The present application relates to inverters comprising a snubber and in particular to series resonant inverters comprising one or more capacitive snubbers. It finds particular application with radiology imaging modalities utilized in medical, security, and/or other applications. However, it also relates to other applications comprising inverters configured to produce an average power output that differs substantially (e.g., by a factor of 5 or more) from a peak power output and/or configured to output power over a large dynamic range.
CT and other radiography imaging modalities (e.g., single-photon emission computed tomography (SPECT), mammography, digital radiography, etc.) are useful to provide information, or images, of interior aspects of an object under examination. Generally, the object is exposed to radiation photons (e.g., such as X-rays, gamma rays, etc.), and an image(s) is formed based upon the radiation absorbed and/or attenuated by the interior aspects of the object, or rather an amount of photons that is able to pass through the object. Generally, highly dense sub-objects absorb and/or attenuate more radiation than less dense sub-objects, and thus a sub-object having a higher density, such as a bone or metal, for example, will appear on an image differently than less dense sub-objects, such as muscle or clothing.
The energy of radiation applied to an object is a function of the voltage applied to a radiation source emitting the radiation. Typically, the greater the voltage, the higher the energy. It may be appreciated that in some applications, such as in medical applications, it is desirable to alter the energy of radiation applied to the object as a function of the area being examined. For example, the energy of radiation applied during an examination of the brain may be less than the energy applied to image a foot because the brain comprises more delicate tissue than the foot. Moreover, although continued reference is made herein to imaging, it will be appreciated that radiation may also be utilized in the treatment of an object. In such applications, the energy of radiation may vary according to what is being treated and/or the pathway of radiation (e.g., whether the radiation passes through bone or merely soft tissue). Further, radiation in treatment and/or imaging modalities may be emitted in pulses, where respective pulses of radiation are followed by a resting period.

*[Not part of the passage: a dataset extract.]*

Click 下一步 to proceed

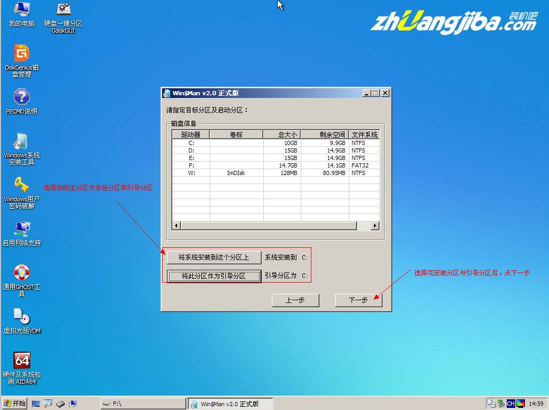coord(357,300)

While power supplied to the radiation source is reduced (e.g., to zero) during such resting times, a power supply may be configured to continue supplying power to other electronic components of the imaging modality.

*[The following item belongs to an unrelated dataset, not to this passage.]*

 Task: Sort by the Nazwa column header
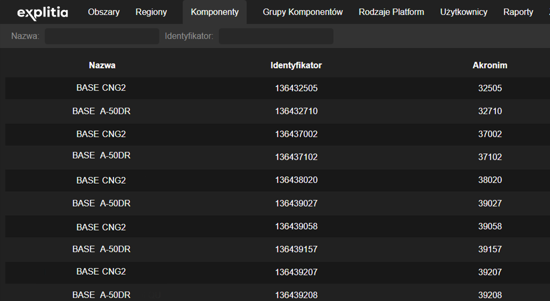point(102,65)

It may be appreciated that in light of such conditions, a power source for a radiation imaging and/or treatment modality (e.g., particularly in medical applications where the energy of emitted radiation is varied widely), is configured to output power over a large dynamic range (e.g., 600 W or less when the source is not operating to 60 kW or more when the source is operating at maximum power, for example). Traditionally, the power source of a radiology modality has comprised an inverter, such as a resonant inverter, configured to convert direct current (DC) electrical signals into alternative current (AC) electrical signals at a desired voltage and/or to increase and decrease power dynamically (e.g., in a matter of nano- or microseconds) over a large range of various power output levels. To reduce switching losses in the inverter that occur when a switch is opened (e.g., turned off) and the voltage is increased, a snubber (e.g., such as a capacitive snubber) may be added to the inverter. The snubber is configured to reduce a rise time of the voltage, which in turn reduces the power dissipated during the transition (e.g., meaning switching losses are reduced).